A negligência com o Sistema Único de Saúde (SUS) nos últimos anos está tendo resultados no momento em que ele é mais necessário para o país. “Só no ano passado, o Sistema Único de Saúde perdeu mais R$ 20 bilhões – que é quase 20% do orçamento do SUS. E o SUS, nesse instante, é a única coisa que está segurando o Brasil: a capilaridade do SUS, a existência do SUS, os médicos e os funcionários do SUS”, analisa Nicolelis.
Ele defende que o lockdown seja feito onde o número de casos está crescendo e a taxa de ocupação dos hospitais, esteja acima de 80%. Para Nicolelis, o Estado brasileiro tem que seguir o exemplo dos EUA e outros países, criando “um pacote efetivo de ajuda econômica ao cidadão que permita que as pessoas sobrevivam a um lockdown”.

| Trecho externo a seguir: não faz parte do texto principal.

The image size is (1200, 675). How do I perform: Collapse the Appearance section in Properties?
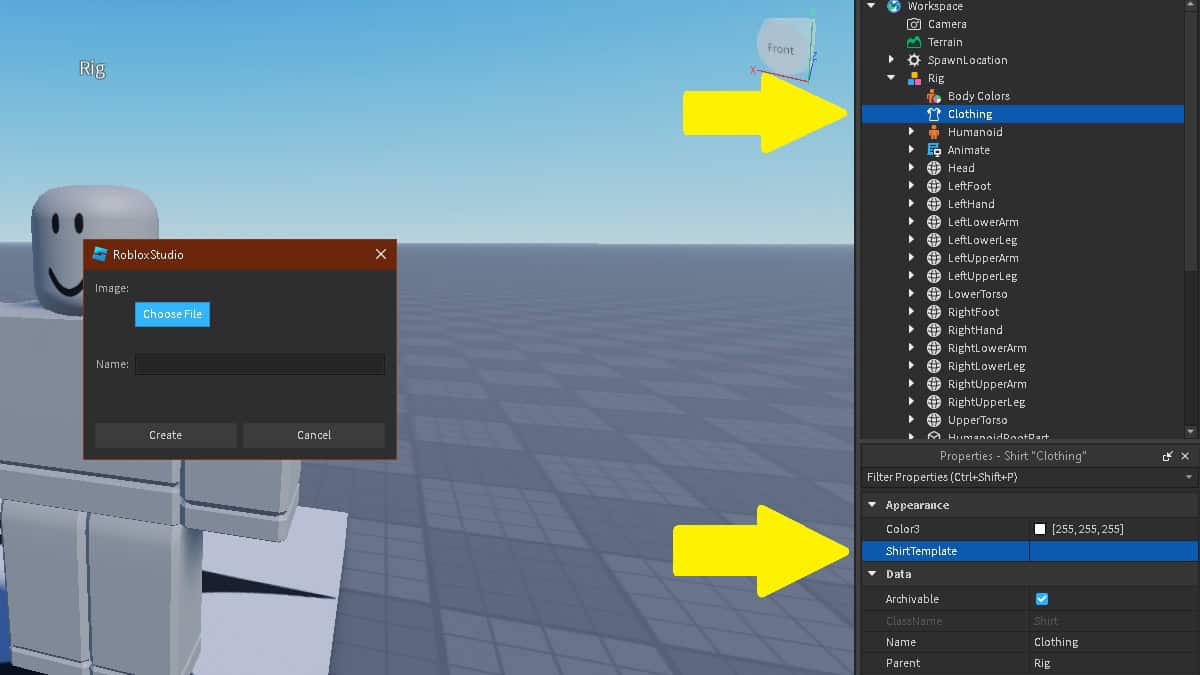pos(871,505)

“Agora, a dúvida é se nós vamos passar os Estados Unidos nessa primeira onda, e eu acho que nós vamos. Eu não tenho 100% de certeza, mas a sensação que dá é que, até setembro, outubro, a gente pode estar à frente dos Estados Unidos em número de óbitos – porque a subnotificação brasileira é gigantesca, provavelmente maior do que a americana, que também é grande”.
Auxílio emergencial
No cenário de retomada de atividades nas cidades e de interioriação da pandemia, um outro agravante é a dificuldade de milhões de pessoas receberem o auxílio emergencial, fundamental para garantir a permanência em casa. Até a metade do mês de maio, momento em que a maior parte dos estados brasileiros havia determinado medidas rigorosas de isolamento social, indo contra o posicionamento do governo federal, nada menos do que 36,8 milhões de brasileiros haviam recebido resposta negativa ao pedido de auxílio emergencial que teve a primeira parcela liberada em abril.
Bases de dados da Receita Federal desatualizadas e decisões políticas conflitantes colocam a camada mais carente da população numa situação limite de sobrevivência.